While data mining may miss out on multiple relationships and connections between the data at hand, machine learning does not. It recognizes the connections between important data points and delivers highly accurate conclusions, thereby shaping the behavior of the model.
7. Ways of Use
The specialties of both processes are distinctly defined. Data mining services are extensively used in the retail and ecommerce industry for understanding the buying habits of customers to develop better sales strategies accordingly. Social media plays a vital role in data mining by helping businesses collect information from customer profiles, keywords, shares, and queries of users. This assists marketers to offer appropriate promotions. The financial sector uses data mining to find opportunities for investment and determine the likelihood of a startup’s success. Collecting such information assists investors in deciding if they want to invest money in new projects or not.

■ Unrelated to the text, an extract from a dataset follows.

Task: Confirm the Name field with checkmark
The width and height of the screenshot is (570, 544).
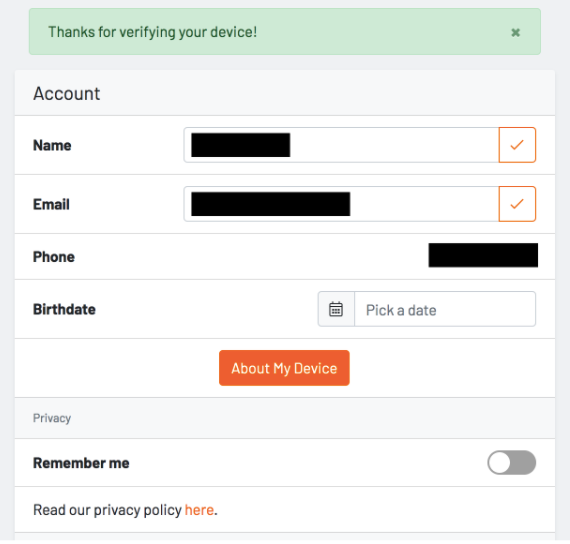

Machine learning is used by companies for purposes like online customer service, self-driving cars, email spam interception, credit card fraud detection, personalized marketing, and business intelligence. MNCs like Google, Twitter, Facebook, Salesforce, Pinterest, and Yelp, all leverage a perfect blend of data mining and machine learning for multiple purposes.
Conclusion
Needless to say, there’s no conclusion for this data mining vs machine learning debate. Both the processes have their perks and are beneficial for businesses in unique ways. Besides, as the amount of data increases and more businesses want to leverage the power of predictive modelling, machine learning and data mining are here to stay. These help organizations in scaling up their decision-making and analytical abilities, which are both necessary to pull through the competition and carve a unique niche in the industry.